Les chansons parlent de sujets très intimes. Je mets dans l’écriture tout ce qu’il est difficile de dire de cette manière. Parce que c’est plus fort que moi. Quand j’éprouve une grande joie ou une grande tristesse, je ne peux pas domestiquer mes sentiments.
Pour vous, l’écriture devait être un exercice solitaire.
L’écriture est arrivée tard. Pour moi, c’était la première fois que je me sentais capable de faire quelque chose et que je prenais le pouvoir sur cette chose. J’ai commencé seul mais, très vite, j’ai eu envie de m’entourer. J’ai pratiqué des sports collectifs avec mes amis et mes cousins. Pour moi, il était évident de continuer la musique avec une équipe. Certes c’est un métier de solitaire mais après il faut tout partager. Une chanson est terminée quand elle arrive à l’oreille d’une personne.
Vous considérez-vous comme témoin lorsque vous écrivez ?
Témoin, ça me va. Je n’ai pas les épaules pour être un militant. Chacun a sa place. Pour moi, les témoins sont des personnes-clés pour raconter un fait, dire une vérité. J’aime bien cette notion de témoignage parce que l’on tolère une marge d’erreur et une subjectivité. Quand je vois la violence dans le monde, dans la société, dans nos cercles intimes, je ne peux pas faire comme si rien se passait. Tout cela arrive dans ma tête et dans mon cœur.
Face à cette violence, vous envoyez « une balle dans la tête de cette époque ».
Nous sommes dans un virage un peu tendu. Je suis triste que la musique ne soit pas posée comme un acte de contestation à tout cela.
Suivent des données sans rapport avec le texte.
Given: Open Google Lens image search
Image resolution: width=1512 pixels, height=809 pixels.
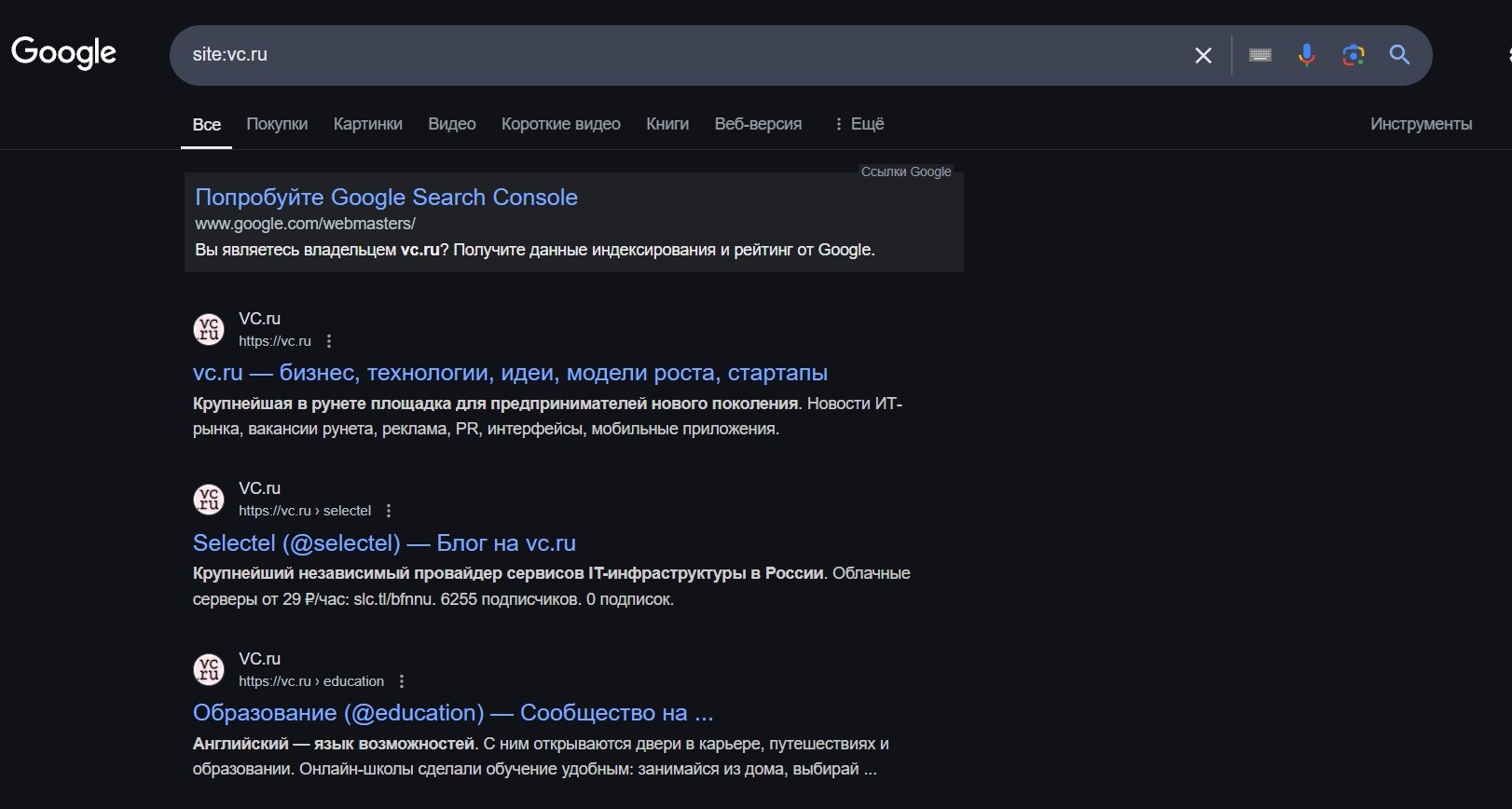Looking at the screenshot, I should pyautogui.click(x=1353, y=56).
Nous sommes libres et nous ne pouvons pas rater cette tribune. Nous ne pouvons pas céder la place à d’autres voies qui façonnent les consciences.
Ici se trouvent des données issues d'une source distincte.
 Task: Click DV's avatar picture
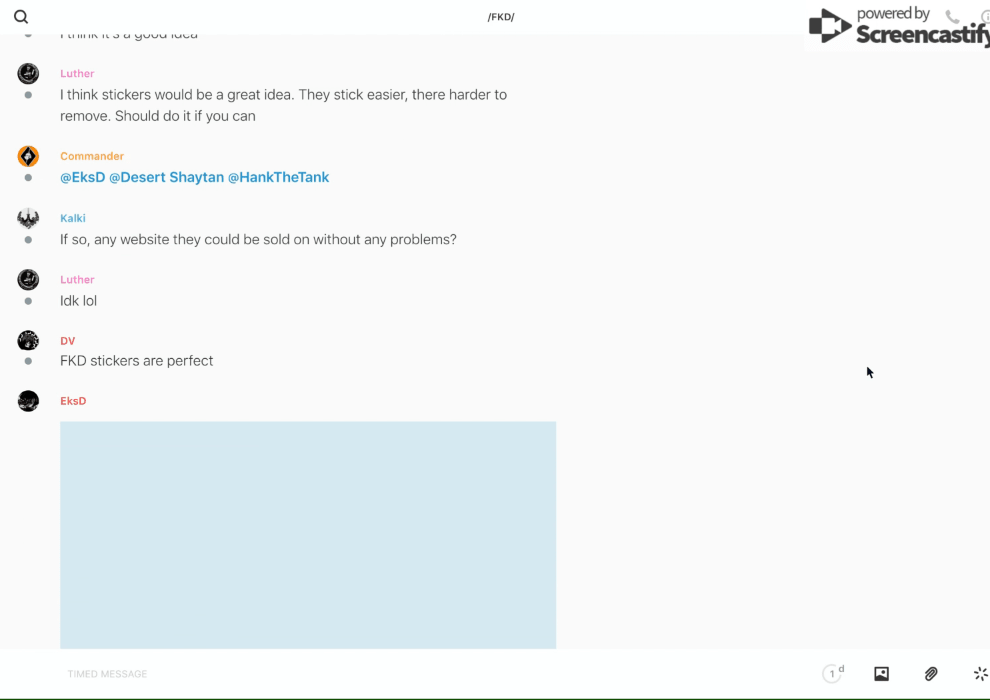(x=28, y=341)
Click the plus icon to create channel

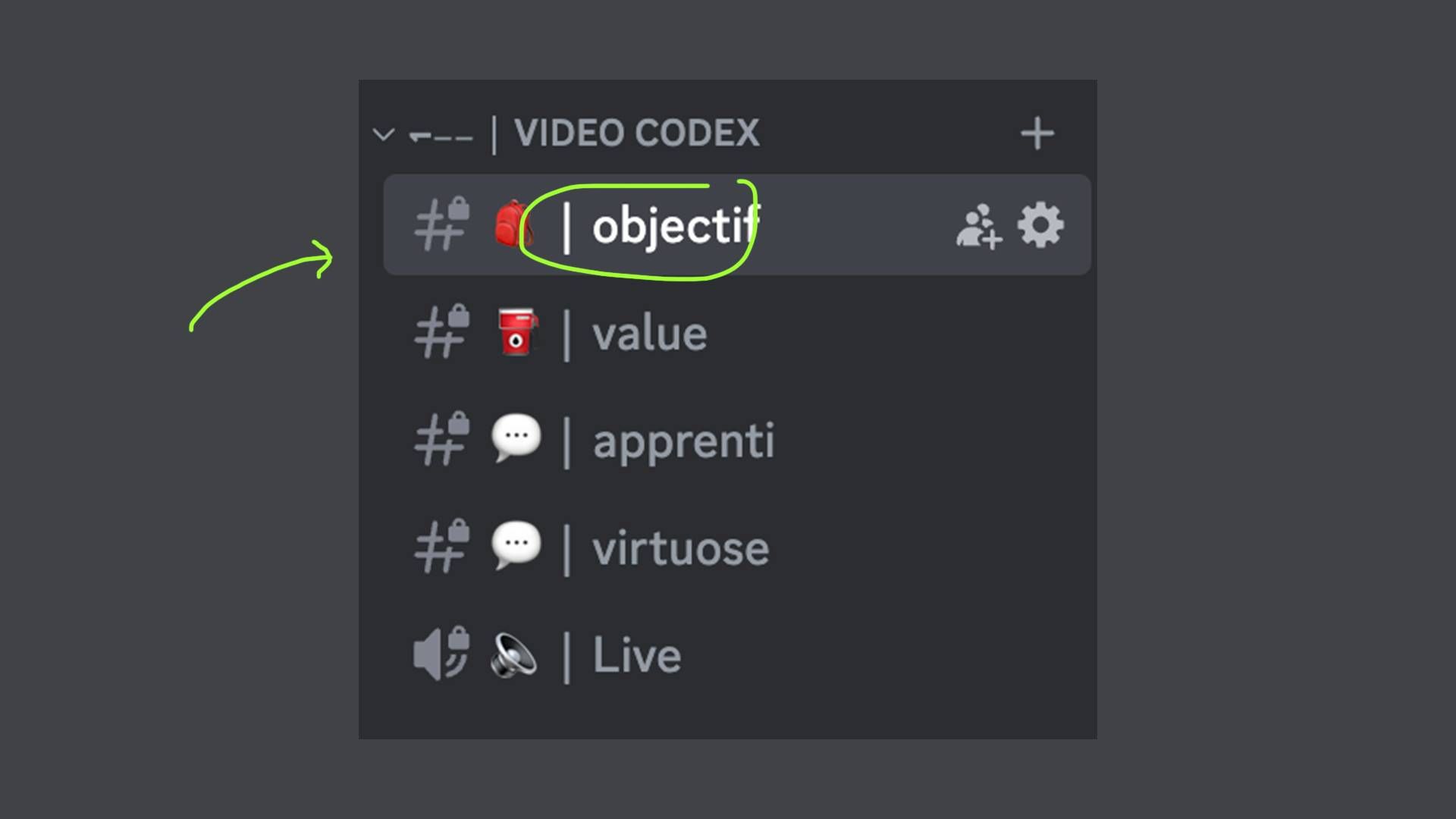[1037, 134]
La musique peut aussi amener une beauté.
Oui, carrément. Cela se fait en deux étapes. Il faut soulever une vérité puis trouver une lumière. Sinon, nous allons tous crever.
Vous restez néanmoins optimiste.
Oui, grave. Je ne suis pas dans l’abnégation. C’est la merde et nous n’avons pas le droit de nous contenter de dire. Nous en sortirons avec l’espoir.
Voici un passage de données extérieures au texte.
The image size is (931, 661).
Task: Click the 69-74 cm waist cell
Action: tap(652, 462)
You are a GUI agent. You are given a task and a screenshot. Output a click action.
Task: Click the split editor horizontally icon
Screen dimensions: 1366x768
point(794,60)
En attendant, il faut « serrer les dents », comme vous le chantez.
Oui et il y a plusieurs façons de le faire. Il faut encaisser et comprendre d’où vient cette violence. C’est après que l’on retrouve nos facultés d’agir.
Vous avez réédité votre album où votre chant et votre ont complètement changé. Est-ce que la scène a levé quelques barrières ?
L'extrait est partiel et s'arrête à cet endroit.